In [1]:
import os

os.environ["OPENBLAS_NUM_THREADS"] = "1"  # For implicit ALS

In [2]:
import warnings

warnings.filterwarnings("ignore")

In [3]:
import pandas as pd
import numpy as np
import optuna


from implicit.als import AlternatingLeastSquares

from rectools.metrics import MAP, calc_metrics
from rectools import Columns
from rectools.dataset import Dataset
from rectools.models import ImplicitALSWrapperModel

from pathlib import Path


# Read and Preprocess Data

In [24]:
DATA_PATH = Path("../data")
Columns.Datetime = "last_watch_dt"

users = pd.read_csv(DATA_PATH / "users.csv")
items = pd.read_csv(DATA_PATH / "items.csv")
interactions = pd.read_csv(DATA_PATH / "interactions.csv").iloc[:100_000]

In [25]:
interactions[Columns.Datetime] = pd.to_datetime(interactions[Columns.Datetime], format="%Y-%m-%d")
interactions[Columns.Weight] = np.where(interactions["watched_pct"] > 10, 3, 1)
max_date = interactions[Columns.Datetime].max()
train = interactions[interactions[Columns.Datetime] < max_date - pd.Timedelta(days=7)].copy()
test = interactions[interactions[Columns.Datetime] >= max_date - pd.Timedelta(days=7)].copy()

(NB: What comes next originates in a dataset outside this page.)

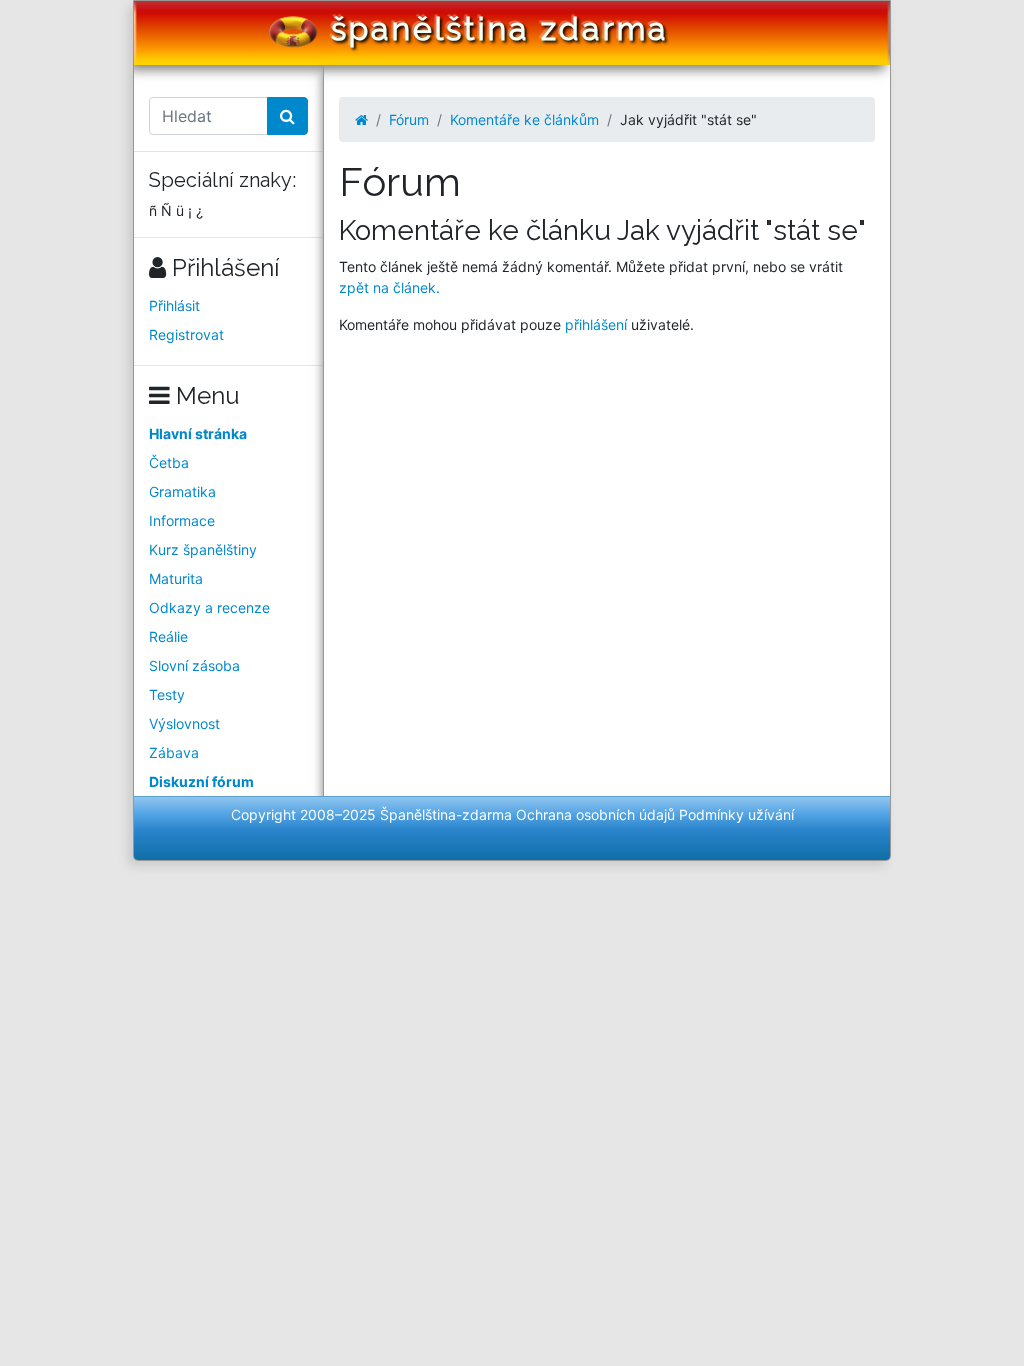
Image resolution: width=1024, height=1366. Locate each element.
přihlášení (596, 324)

print(f"train: {train.shape}")
print(f"test: {test.shape}")

train: (9120, 6)
test: (880, 6)


In [26]:
train.drop(train.query("total_dur < 300").index, inplace=True)
cold_users = set(test[Columns.User]) - set(train[Columns.User])
test.drop(test[test[Columns.User].isin(cold_users)].index, inplace=True)

In [27]:
dataset = Dataset.construct(interactions_df=train)

# Fixed hyperparams

In [28]:
K_RECOS = 10
RANDOM_STATE = 42
NUM_THREADS = 8

In [30]:
k = 10

metrics_name = {
    "MAP": MAP,
}
metrics = {f"{metric_name}@{k}": metric(k=k) for metric_name, metric in metrics_name.items()}

In [31]:
metrics

{'MAP@10': MAP(k=10, divide_by_k=False)}

# Hyperparameters tuning

In [35]:
def objective(trial, dataset, train, test):
    n_factors = trial.suggest_categorical("n_factors", (4, 20, 50, 100))
    regularizations = trial.suggest_categorical("regularization", (0.01, 0.05, 0.1))
    iterations = trial.suggest_categorical("iterations", (15, 5, 10))

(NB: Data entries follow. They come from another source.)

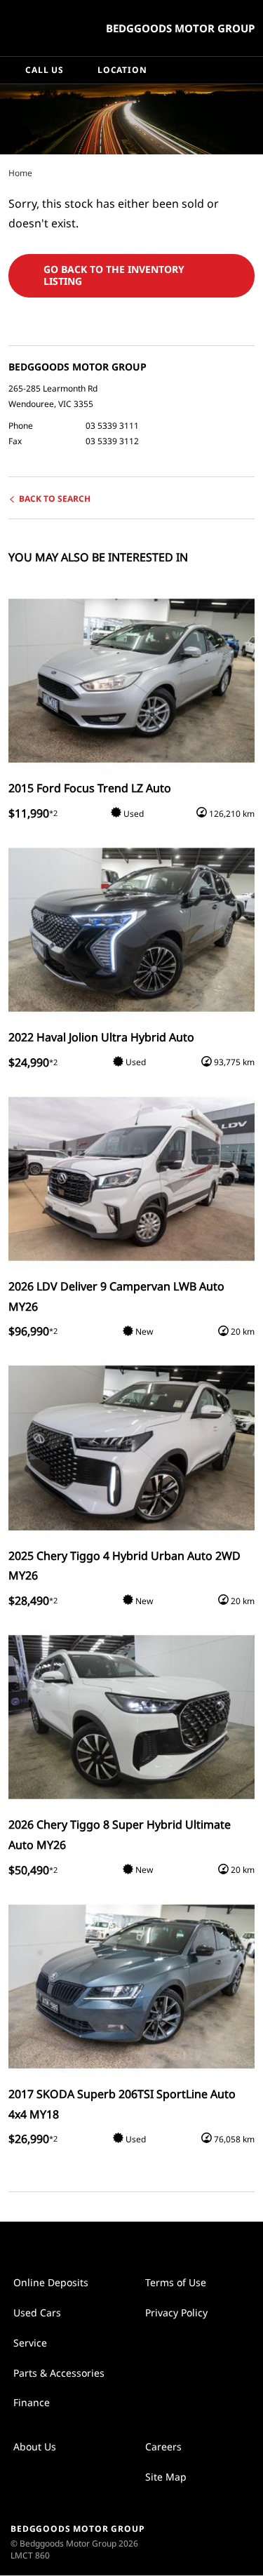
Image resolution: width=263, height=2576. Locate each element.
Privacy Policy (176, 2312)
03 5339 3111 (112, 426)
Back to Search (54, 499)
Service (30, 2342)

    model = ImplicitALSWrapperModel(
        model=AlternatingLeastSquares(
            factors=n_factors,
            regularization=regularizations,
            random_state=RANDOM_STATE,
            iterations=iterations,
        ),
    )

    model.fit(dataset)
    recs = model.recommend(
        users=test[Columns.User].unique(),
        dataset=dataset,
        k=K_RECOS,
        filter_viewed=True,
    )
    metrics_vals = calc_metrics(metrics, recs, test, train)
    return metrics_vals["MAP@10"]


study = optuna.create_study(direction="maximize")

[I 2023-12-05 23:42:27,180] A new study created in memory with name: no-name-6acb25a5-8c90-4829-814c-945d0e00a09b


In [40]:
study.optimize(lambda trial: objective(trial, dataset, train, test), n_trials=50)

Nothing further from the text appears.